Ca se vérifie en descente, quand après deux kilomètres de bitume neuf et tout lisse sur lequel on se laisse glisser, revoici du goudron bien plus granuleux et les vibrations qui vont avec. En remettant un effort au pédalier, le cadre semble se détendre… Quoi qu’il arrive, la direction reste à la fois neutre et sans inertie. La fourche est très précise comme attendu, mais pas trop raide. Quant au freinage… Il est sûr que les patins ont du souci à se faire avec la concurrence des disques. Sensations en général, et mordant en particulier sont à l’avantage de ces derniers. Toutefois, les Ultegra Direct Mount du Night Hawk font bien le boulot, après une courte période de rodage. Le toucher n’est pas des plus agréables, mais la puissance est bien au rendez-vous.

Bulls Night Hawk Di2 2015 profil gauche

Certes, le carbone est à la mode. Mais pas seulement. Voici un exemple plutôt réussi de l’exploitation de ce matériau. Bulls n’est pas très bavard concernant le travail déployé sur cet ensemble cadre/fourche, mais le résultat est là. Ce vélo est certes léger et rigide, mais aussi confortable si on joue le jeu… Le Bulls Night Hawk n’exige pas de pédaler comme un forcené pour se dévoiler, mais juste de se donner un peu de mal à son guidon : il serait dommage de passer à côté de cet étonnant « confort dynamique ». Position et comportement restent accessibles.
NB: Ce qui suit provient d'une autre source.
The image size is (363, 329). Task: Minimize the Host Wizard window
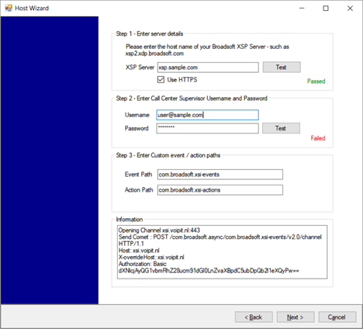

Sportif mais pas élitiste, en somme.

FICHE TECHNIQUE BULLS NIGHT HAWK Di2
Bulls Night Hawk Di2 couché dans les herbes hautes

Cadre : Carbone monocoque
Fourche : Carbone
Dérailleurs : Shimano Ultegra DI2
Manettes :
Shimano Ultegra DI2
Cassette : Shimano Ultegra 11/28 dents
Pédalier : Shimano Ultegra Press Fit 52/36 dents
Freins : Shimano Ultegra
Roues : Mavic Ksyrium SL
Pneus AV/AR : Mavic Yksion Pro 25 mm
Potence : FSA SLK
Cintre : FSA Energy Compact
Tige de selle : FSA SL-K Di2
Selle : Fizik Arione MG
Poids : ~ 7,2 kg (modèle d’essai pesé à moins de 7,3 kg en taille 58 sans les pédales)
Tailles disponibles : 50, 52, 54, 56, 58, 60 cm
Prix public : 3499 €
Plus d’infos : www.bulls.de/fr

Cette prise de contact à été réalisée sur 600kms environ, avec un millésime 2015. Bulls n’annonce pas de changement majeur sur la version 2016 : une livrée noire et blanche, avec des jantes DT Swiss R23 Spline (Tubeless) sont attendues pour l’année prochaine.